Lord Byron (1788–1824). Poetry of Byron. 1881.

II. Descriptive and Narrative

Terni

(Childe Harold, Canto iv. Stanzas 69–72.)

THE ROAR of waters!—from the headlong height

Velino cleaves the wave-worn precipice;

The fall of waters! rapid as the light

The flashing mass foams shaking the abyss;

The hell of waters! where they howl and hiss,

And boil in endless torture; while the sweat

Of their great agony, wrung out from this

Their Phlegethon, curls round the rocks of jet

That gird the gulf around, in pitiless horror set,

And mounts in spray the skies, and thence again

Returns in an unceasing shower, which round,

With its unemptied cloud of gentle rain,

Is an eternal April to the ground,

Making it all one emerald:—how profound

The gulf! and how the giant element

From rock to rock leaps with delirious bound,

Crushing the cliffs, which, downward worn and rent

With his fierce footsteps, yield in chasms a fearful vent

To the broad column which rolls on, and shows

More like the fountain of an infant sea

Torn from the womb of mountains by the throes

Of a new world, than only thus to be

Parent of rivers, which flow gushingly,

With many windings, through the vale:—Look back!

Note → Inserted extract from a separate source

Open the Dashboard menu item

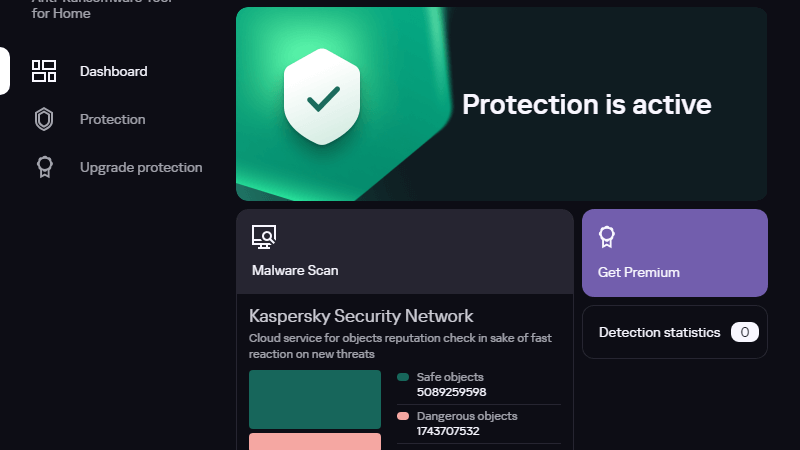114,71
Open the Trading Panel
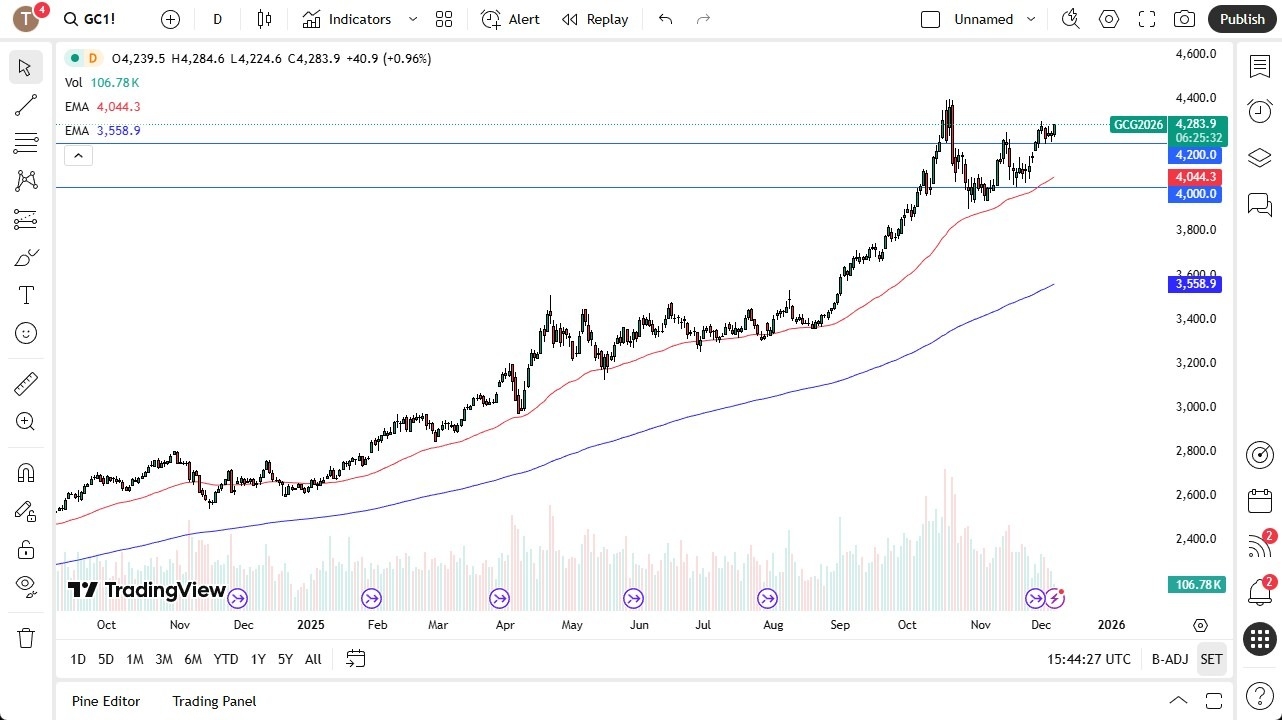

Lo! where it comes like an eternity,

As if to sweep down all things in its track,

Charming the eye with dread, a matchless cataract,

Horribly beautiful! but on the verge,

From side to side, beneath the glittering morn,

An Iris sits, amidst the infernal surge,

Like Hope upon a death-bed, and, unworn

Its steady dyes, while all around is torn

By the distracted waters, bears serene

Its brilliant hues with all their beams unshorn:

Resembling, ’mid the torture of the scene,

Love watching Madness with unalterable mien.